I was wondering if it's possible to print a binary tree in breadth first order while using only O(1) space?
困难的部分是一个必须使用额外的空间记忆下一级遍历,并用正增长。
The difficult part is that one have to use additional space to memorize the next level to traverse, and that grows with n.
由于我们没有放置任何限制的一部分时间,也许有一些低效率(在时间上)的方式,可以做到这一点?
Since we haven't place any limitation on the time part, maybe there are some inefficient (in terms of time) ways that can achieve this?
你知道吗?
推荐答案
这是要依赖于一些更细致的定义,例如,如果边缘有反向链接。然后,它很容易,因为你可以按照一个返回链接了树。否则,我不能想办法做到这一点不为O(LG的的节点数</ em>的)空间了手,因为你需要记住至少节点上面。
This is going to depend on some finer-grained definitions, for example if the edges have back-links. Then it's easy, because you can just follow a back link up the tree. Otherwise I can't think off hand of a way to do it without O(lg number of nodes) space, because you need to remember at least the nodes "above".
更新
哦,等等,当然也可以为O完成(1)的空格的具有时空交易。无处不在,你会想要做一个反向链接,您可以节省你的地方,做BFS,跟踪最新的节点,直到你找到你的。然后备份到最近访问节点,并继续进行。

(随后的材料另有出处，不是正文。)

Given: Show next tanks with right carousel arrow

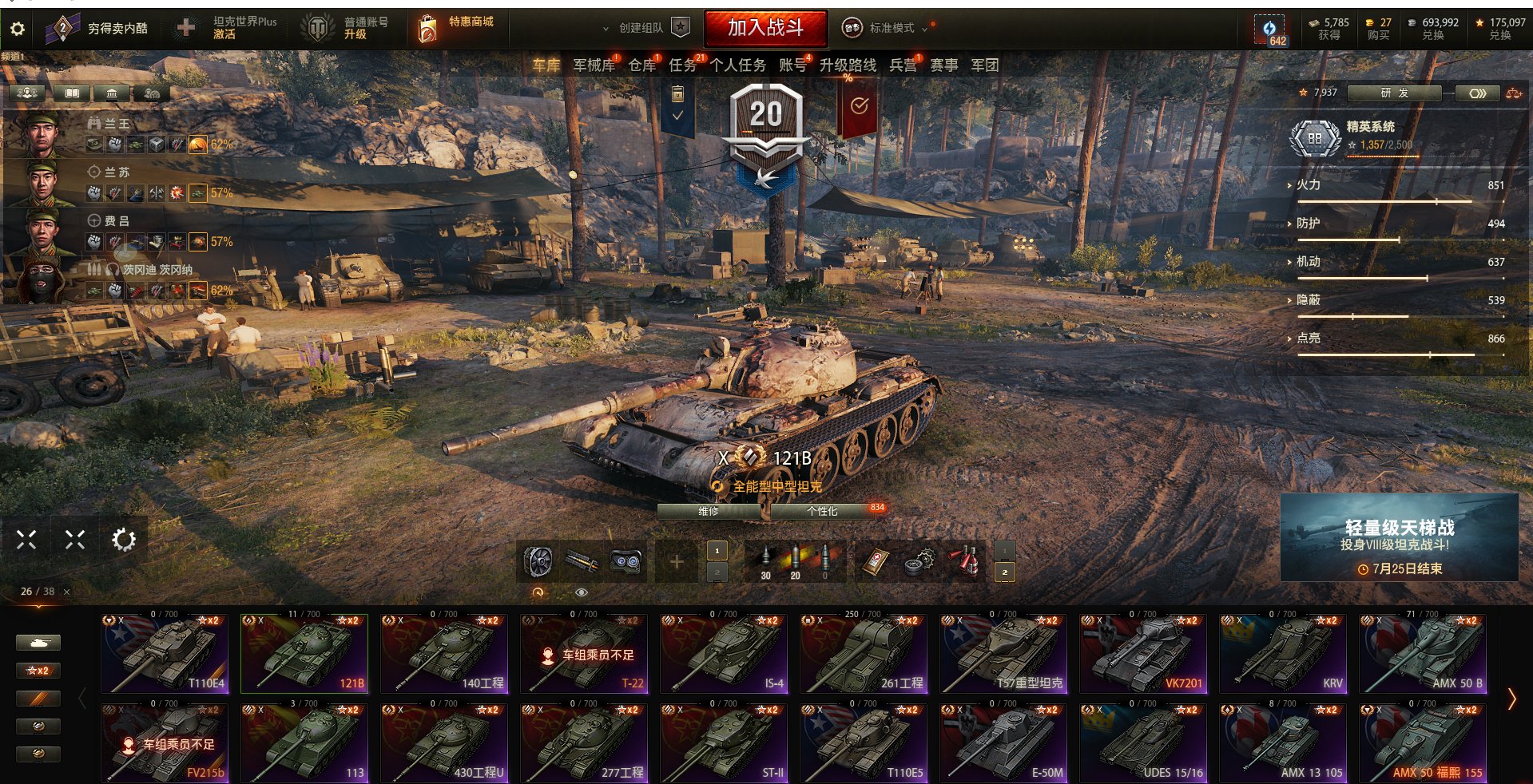Looking at the screenshot, I should click(x=1511, y=699).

Oh wait, of course it can be done in O(1) space with a space time trade. Everywhere you would want to do a back link, you save your place and do BFS, tracking the most recent node, until you find yours. Then back up to the most recently visited node and proceed.

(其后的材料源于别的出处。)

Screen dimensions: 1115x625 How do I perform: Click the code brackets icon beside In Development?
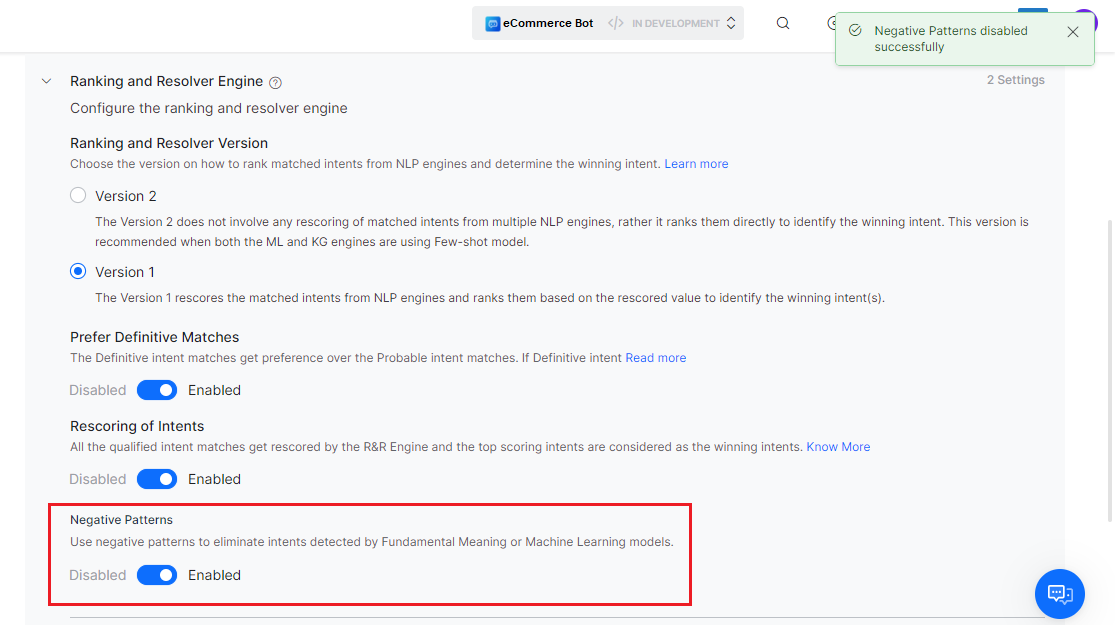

但问题是,这是O(1)空间,但为O(n ^ 2)的时间。
Problem is, that's O(1) space but O(n^2) time.
另一个更新
让我们假设我们已经达到节点n_i,我们要达到这个节点,我们称之为WLG n_j的父母。我们已经确定了杰出的根节点n_0。

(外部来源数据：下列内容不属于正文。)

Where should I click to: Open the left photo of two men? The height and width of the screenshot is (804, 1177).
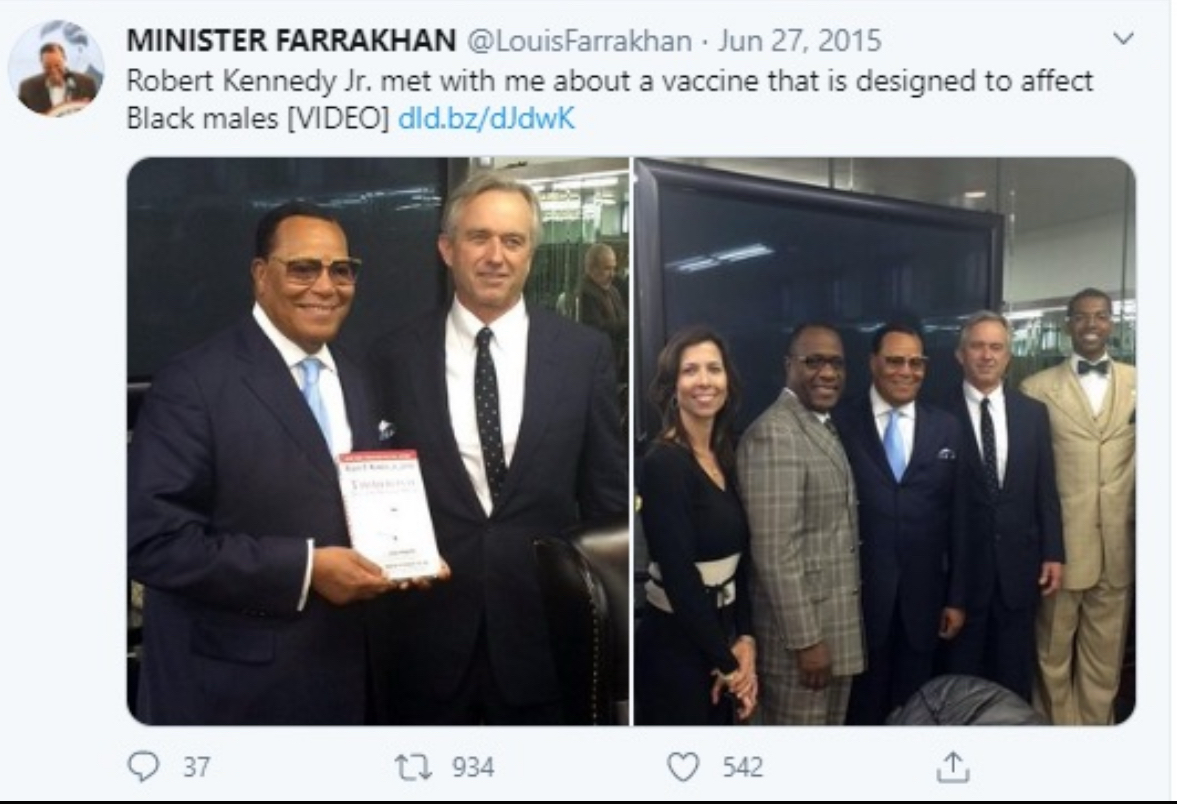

Let's assume that we've reached node n_i, and we want to reach the parent of that node, which we'll call wlg n_j. We have identified the distinguished root node n_0.
修改呼气优先搜索算法,这样,当它跟随有向边(n_x,n_y),传出或呼入节点被存储。因此,当你跟随(n_x,n_y),为您节省n_x。
Modify the breath-first search algorithm so that when it follows a directed edge (n_x,n_y), the efferent or "incoming" node is stored. Thus when you follow (n_x,n_y), you save n_x.
当你再次从n_0开始BFS,可以保证(假设它确实是一棵树),在某些时候,你会过渡的边缘(n_j,n_i)。在这一点上,你看到你回到n_i。你已经存储n_j,并让你知道反向边缘(n_i,n_j)。
When you start the BFS again from n_0, you are guaranteed (assuming it really is a tree) that at SOME point, you will transition the edge (n_j,n_i). At that point you observe you're back at n_i. You've stored n_j and so you know the reverse edge is (n_i,n_j).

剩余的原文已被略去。